Developer Guide
Code Architecture
The O2 GUIs follow a layered architecture:
- Controllers: Handle incoming requests, validate input, and coordinate responses. Controllers should not contain business logic.
- High-level Services: Contain business logic and orchestrate calls to lower-level services or services dealing with external systems.
- Low-level Services: Encapsulate direct interactions with external systems (e.g., gRPC clients, databases, or file systems).
- Utilities: Shared helper functions and classes used across services and controllers.
Typical flow:
Controller → High-level Service → Low-level Service → External System
Coding Conventions
- Controller Method Naming:
Controller methods should end with handler
.
Example: getEnvironmentDetailsHandler
, deployEnvironmentHandler
- Service Method Naming:
Service methods that are fetching data from an external service should start with retrieve
.
Example: retrieveWorkflowMappings
, retrieveHostsToIgnore
- Linting: Code must pass ESLint checks - see
package.json
for command (e.g. npm run eslint
)
- Error Handling:
- Services should throw errors; controllers are responsible for catching and responding.
- Use custom error classes (e.g.,
InvalidInputError
) for clarity.
- Logging: Use the provided O2 logger (
this._logger
) for warnings and errors.
- Testing:
- Write unit, integration, front-end, API tests (as per your use case) for all new features and bug fixes.

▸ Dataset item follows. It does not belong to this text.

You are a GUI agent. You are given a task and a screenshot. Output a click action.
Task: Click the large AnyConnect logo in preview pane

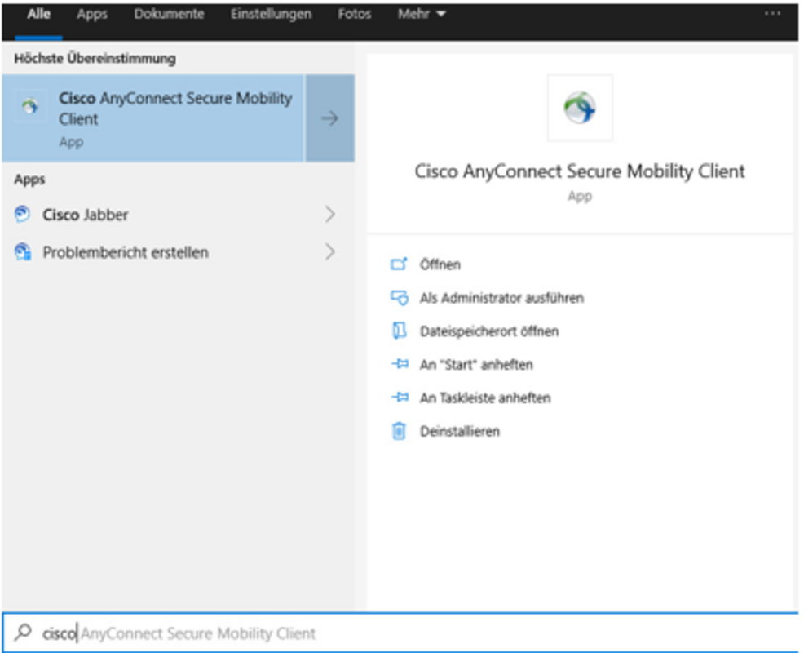click(580, 108)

- Use Mocha and Sinon for testing and mocking.
- Place tests in the
test/
directory, mirroring the source structure.
Adding a New Feature
- Create/Update Controller:
- Add a new method or endpoint in the relevant controller, ending the method name with
handler
.
- Validate input and call the appropriate service method.
- Implement Service Logic:
- Add or update a method in a high-level service.
- If the method fetches data from an external service, start its name with
retrieve
.
- Encapsulate business logic and coordinate calls to low-level services.
- Update/Implement Low-level Service:
- Add methods for direct communication with external systems if needed.
- Write/Update Tests:
- Add unit tests for new or changed logic.
- Ensure tests cover edge cases and error handling.
- Document:
- Update this README or add comments/docstrings as needed.
Best Practices
- Keep controllers thin: Only handle request/response logic.
- Keep services focused: Each service should have a clear responsibility.
- Write meaningful commit messages.
- Use async/await for asynchronous code.
- Prefer immutability: Avoid mutating input objects.
- Handle all possible error cases and provide clear error messages.
- Review and update documentation with every change.